Produits génétiquement édités et révision de la réglementation européenne en cours : quelle position devrait adopter la France ?
Le contexte :
La Commission européenne a entamé en avril 2021 une procédure pour faire évoluer la réglementation européenne sur certaines des nouvelles techniques génomiques (New genomic techniques NGT) qui permettent la ré-écriture ou édition du génome (genome editing), c’est-à-dire des modifications génétiques ciblées et précises. Les NGT sont les techniques de la seconde génération. Elles s’inscrivent dans l’évolution des techniques du génie génétique. Elles sont appelées à remplacer la transgenèse très utilisée par les biotechnologies de première génération, celles du XXè siècle, et dont les produits qui en sont issus sont réglementés comme OGM.

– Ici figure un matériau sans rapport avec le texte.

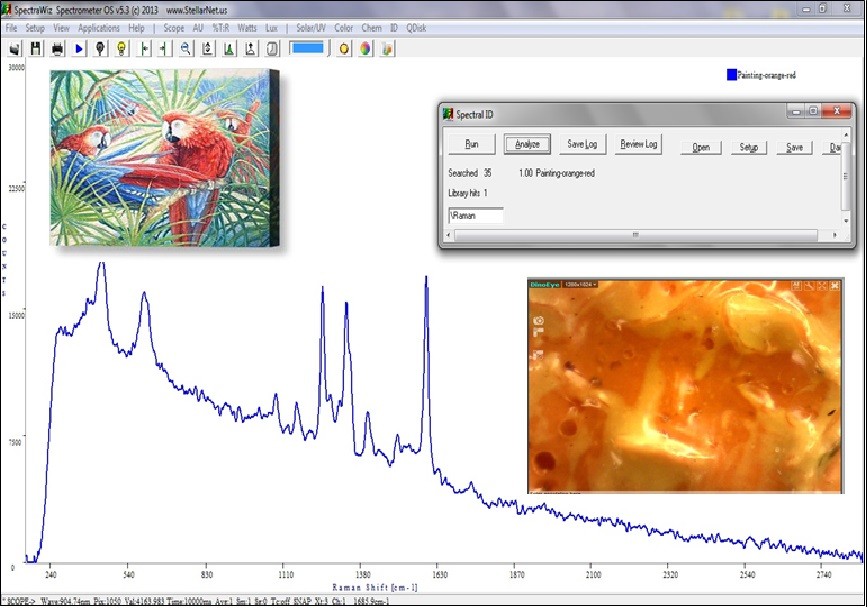This screenshot has width=868, height=608.
Task: Open the Setup menu in menu bar
Action: click(x=35, y=28)
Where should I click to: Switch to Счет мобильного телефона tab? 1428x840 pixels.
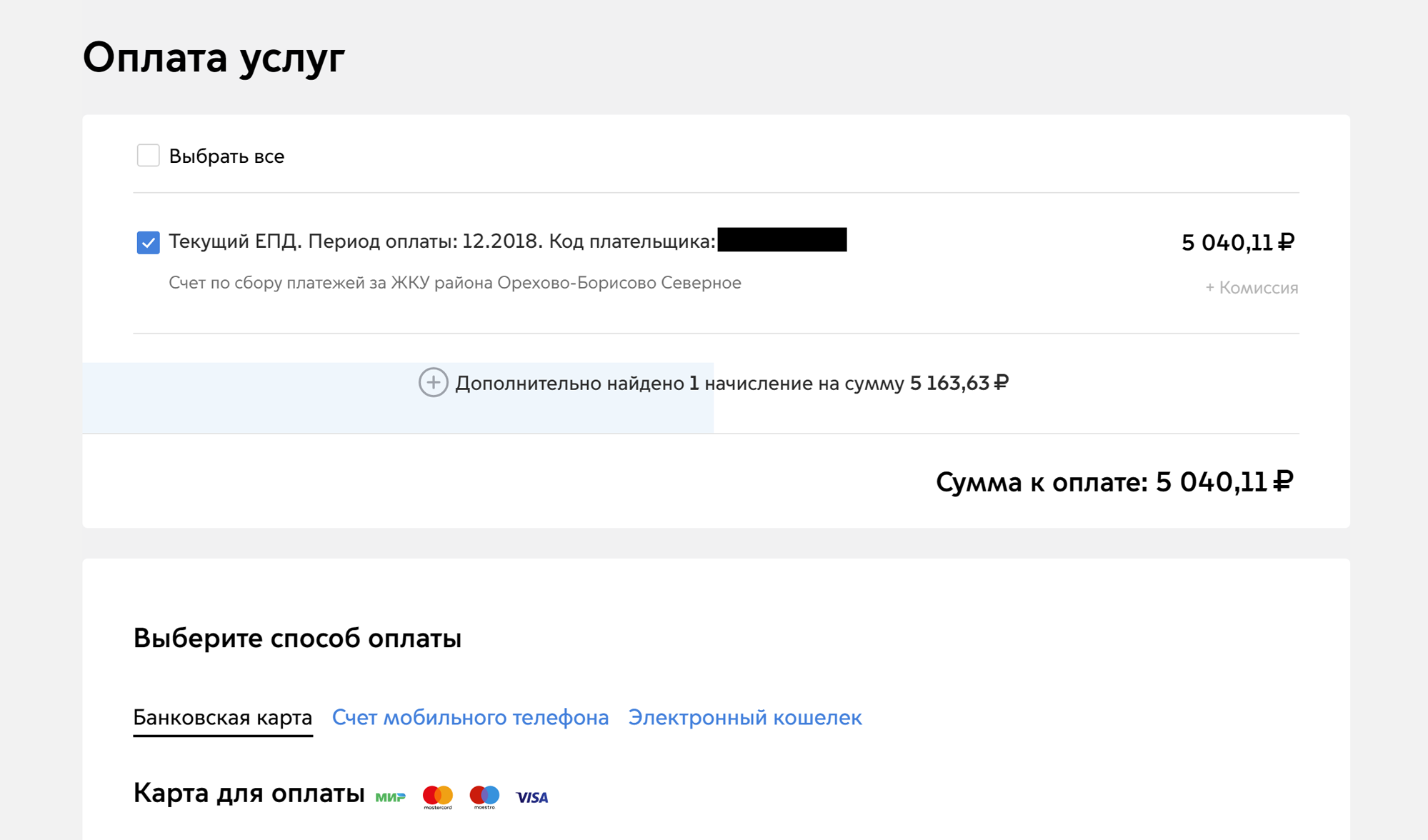click(x=471, y=716)
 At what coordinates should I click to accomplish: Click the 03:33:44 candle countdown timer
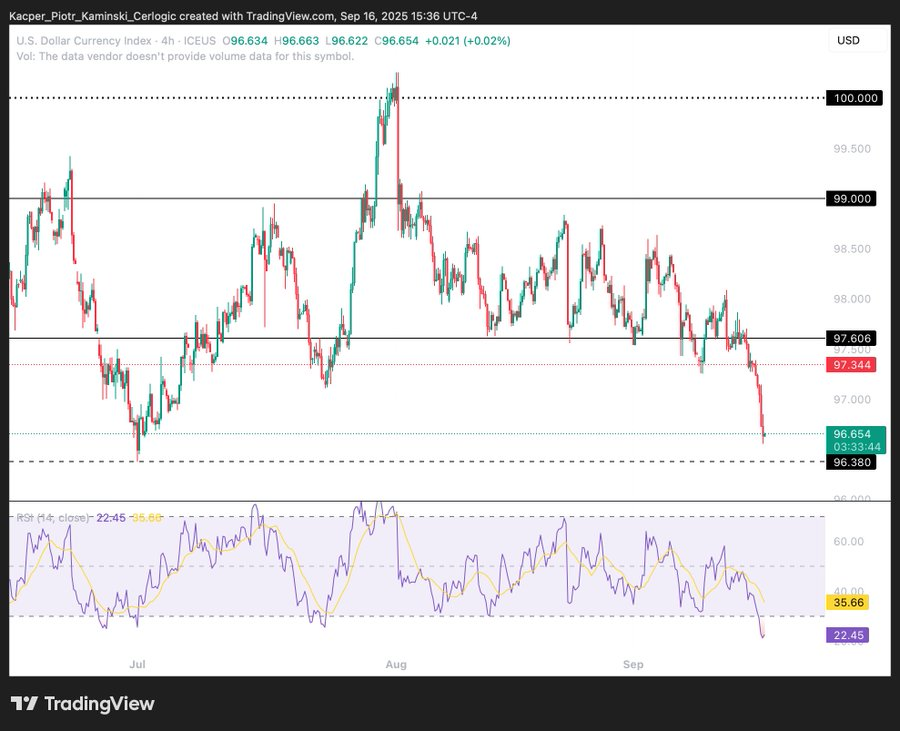click(853, 446)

Cette réglementation appliquée aux OGM est une réglementation très lourde. Mise en place dans différents pays qui pratiquaient la culture ou l’importation de produits transgéniques à un moment où les connaissances scientifiques sur les risques liés à la modification génétique des organismes étaient mal cernés, elle est particulièrement coûteuse en termes de dossiers d’homologation (nombreux essais préalables y compris des projections fictives de conditions extrêmes) et de suivis post-commercialisation. Seuls les grands consortiums internationaux ont la surface financière suffisante pour les assumer.

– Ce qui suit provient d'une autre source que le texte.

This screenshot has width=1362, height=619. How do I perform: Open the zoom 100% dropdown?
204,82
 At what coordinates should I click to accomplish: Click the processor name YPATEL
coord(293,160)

Les recherches très actives menées avec des techniques NGT, notamment la technique CRISPR mise au point par Emmanuelle Charpentier et Jennifer Doudna qui ont reçu le prix Nobel de Chimie en 2020 pour cette avancée scientifique, ouvrent des perspectives immenses en matière de santé humaine, de santé et bien-être animal et en agriculture pour non seulement lutter contre les maladies et des ravageurs des cultures mais aussi pour faire face au réchauffement climatique. A ce jour, les projets R&D en cours de développement concernent les végétaux à plus de 60%, les animaux autour de 15% et les applications médicales autour de 20% (1).
Les produits des nouvelles techniques génomiques largement dérégulées dans de nombreux pays
C’est dans ce contexte que de nombreux pays du continent américain nord et sud, et de la zone Asie-Pacifique ont décidé d’assouplir leurs réglementations nationales pour dispenser de la réglementation OGM certains produits génétiquement édités. Cette dérégulation est d’autant plus nécessaire qu’il existe des produits obtenus par édition du génome qui ne peuvent être distingués d’organismes issus de mutation naturelle. Ce sont les produits qui résultent d’une coupure de l’ADN réparés naturellement sans ajout d’ADN étranger (on appelle cette modification SDN1 [SDN pour Site Directed Nuclease]) ou par l’insertion d’un allèle homologue, c’est-à-dire qui a une origine évolutive commune (modification SDN2). Les modifications SDN1 et SDN2 sont très courantes dans la nature et se produisent spontanément, donnant ainsi la biodiversité que nous connaissons. Faut-il dans ces conditions réglementer de manière différente ces produits non distinguables des produits naturels ?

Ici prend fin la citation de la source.